The other undemocratic weakness was the lack of interest in, or
orientation to, the North American working class. At most there was a
patronizing acceptance that some of us were interested in workers
as workers. As an influential member told me, workers did not
identify as
workers. When a major student strike broke out in New York City
public colleges, our members did excellent work in organizing and
leading it (“leading” in a non-authoritarian way). But they sneered at
the idea of orienting the student struggle toward the workers (who, at
the time were also struggling against the city government over
comparable issues).

Later, our Detroit members got involved in support work for the
striking newspaper workers. Our people put out a flyer raising the
general strike. L&R people in New York did not want to cover this in
the continental paper. One member asked if the ‘general strike’ was
a “Trotskyist idea”, so little did they know anarchist and
anarcho-syndicalist history.

Ultimately, contempt for the workers, their organizations (unions),
and their struggles, must be undemocratic. It leads to a view that a
little group of young radicals, mostly college students and
ex-students from the middle classes, can transform society by
themselves - without going deep into the working class and the
oppressed sections of society. This is consistent with an
identification with radical Stalinism.

A final conflict broke out during the last two years of L&R. Chris
Day, a founder and influential member (that is, a “leader”) had
concluded that it was time to abandon anarchism. He told people
informally that we had reached the limits of the anarchist “milieu” and
it was time to move on. He wrote a paper on The Historical Failure of
Anarchism, emphasizing the programmatic weaknesses of
anarchism. He declared that no revolution could succeed without a
centralized, regular army and a revolutionary state. A group formed
around him, particularly of people who had never had to chose
between anarchism and authoritarian Marxism. Although they
suddenly discovered the value of the international working class,
their new-found Marxism was not of any of the libertarian or
humanistic varieties (autonomes, council communism, CLR James,
Eric Fromm, Hal Draper, etc.). It was Maoism - one of the most
Stalinist, authoritarian, versions.

A small number of us began to resist, at first by writing counter
documents. We were mostly, but not entirely, former members of the
RSL, and were mostly older than the average member. What was
upsetting and confusing to us was that most L&R members did not
react to the dispute.
They stayed out of it. This nonreaction was helped by the
neo-Maoists’ maneuver of rarely stating openly that they rejected
anarchism. Instead the group talked around this. They made hints,
and then denials, and then direct statements, and then withdraw the
statements. If people wanted to
ignore the issue, it was made easy for them. We, the group that said
there was a crisis, were treated as troublemakers.
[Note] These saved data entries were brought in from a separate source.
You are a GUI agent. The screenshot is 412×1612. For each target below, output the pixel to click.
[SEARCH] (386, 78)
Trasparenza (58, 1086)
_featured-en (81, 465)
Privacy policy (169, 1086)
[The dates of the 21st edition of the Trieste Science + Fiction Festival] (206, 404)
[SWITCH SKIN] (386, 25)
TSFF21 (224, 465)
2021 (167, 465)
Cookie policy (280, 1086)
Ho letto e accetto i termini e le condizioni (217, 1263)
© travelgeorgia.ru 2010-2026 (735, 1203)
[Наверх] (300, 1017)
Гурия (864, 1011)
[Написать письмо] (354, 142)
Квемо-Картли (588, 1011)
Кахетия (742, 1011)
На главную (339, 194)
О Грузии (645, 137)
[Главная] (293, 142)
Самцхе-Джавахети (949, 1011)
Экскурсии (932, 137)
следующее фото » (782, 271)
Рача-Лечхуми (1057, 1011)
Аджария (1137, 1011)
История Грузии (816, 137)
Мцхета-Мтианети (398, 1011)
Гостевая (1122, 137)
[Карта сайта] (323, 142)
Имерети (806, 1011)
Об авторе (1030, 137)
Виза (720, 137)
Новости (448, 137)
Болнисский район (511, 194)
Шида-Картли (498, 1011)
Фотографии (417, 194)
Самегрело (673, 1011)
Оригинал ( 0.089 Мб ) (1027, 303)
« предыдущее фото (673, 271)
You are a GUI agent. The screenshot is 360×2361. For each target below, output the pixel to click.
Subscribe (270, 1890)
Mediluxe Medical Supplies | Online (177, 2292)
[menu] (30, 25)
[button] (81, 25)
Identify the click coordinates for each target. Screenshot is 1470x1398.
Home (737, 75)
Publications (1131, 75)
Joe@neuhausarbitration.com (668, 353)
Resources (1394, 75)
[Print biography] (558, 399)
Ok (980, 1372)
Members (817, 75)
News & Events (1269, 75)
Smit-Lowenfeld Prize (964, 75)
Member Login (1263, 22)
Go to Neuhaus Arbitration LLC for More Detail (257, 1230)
As we saw it, the issue was the rejection of anarchism for
Marxism-Leninism-Maoism. We were accused of being dogmatic, not
active enough, being troublemakers, wrong on any number of other
issues, and so on. There is a myth in the present anarchists
movement that L&R collapsed due to weakness over
African-American liberation. This was never a major dispute inside
the organization, although perhaps it should have been. It was raised
at the last minute, the main supporter of Race Traitor politics blocing
with the Maoist faction. But it was never the issue in the faction fight,
that being anarchism versus Maoism.

Behind the fight and then collapse of Love and Rage was broader
historical trends. About the same time that L&R dissolved, our
Mexican section also came apart. The Quebecois network which had
put out the anarchist Demanarchie also broke down. And the British
group, the Class
War Federation, also dissolved. While there were specific issues in
each case, behind them all was the long lull in the broader
movement. People were discouraged. In our case, anyway, people
were looking for some alternative.

Marxism had been discredited by the collapse of the Soviet Union,
and the officially pro-market turn of the Chinese. But it still had the
attraction of its history of revolutions and its vast amount of
theoretical work, unlike anarchism. It was, and still is, a real pole of
attraction for many.
L&R had a brief meeting to formally dissolve the federation. The
Maoist group, and those it had attracted, formed Fire By Night, for a
short time. Soon they were to dissolve into the Leninist milieu. Our
group has put out the anarchist journal, The Utopian (
http://www.utopianmag.com). Otherwise individuals have continued
to engage in the anarchist movement in various ways. Within two to
three years of L&R dissolution, there was a large upturn in the
anarchist movement, but there was no continental anarchist
federation to participate in it.
Lessons of the Love and Rage Federation

When I think over my experiences in L&R (as well as earlier
experiences), I reach the following three main conclusions:

(1) There is a need to balance activism with theory. An activists’
program needs to be based on a theory of the world, what causes
oppression, what would liberation mean, what sectors of society can
overturn oppression, and what can we do to help them to move
toward liberation. Otherwise we are just actively jumping around. If
anarchists are not to be outdone (once again) by the Marxists and
other authoritarians, we have to know what we are doing. Not that
every member of an anarchist federation has to fully agree with the
same ideas, but there needs to be a core of members with a
common approach. This does not mean that we can do nothing
without a full-grown theory. Unlike the Marxists, we do not have a set
of sacred books to learn from. But as we participate in struggles,
anarchists should be simultaneously working on theory. There
should be study groups, a common set of readings, and a lively
theoretical journal.

(2) There needs to be an orientation to the working class. This is
not only for theoretical but for strategic reasons. There is no other
oppressed group which has the potential ability to shut down
capitalist society - and to start it up again. Only workers - as workers
- can do this. No other grouping is oppressed at the heart of the
process of production or has the self-interest to create a classless
society. This was the insight of anarcho-syndicalism.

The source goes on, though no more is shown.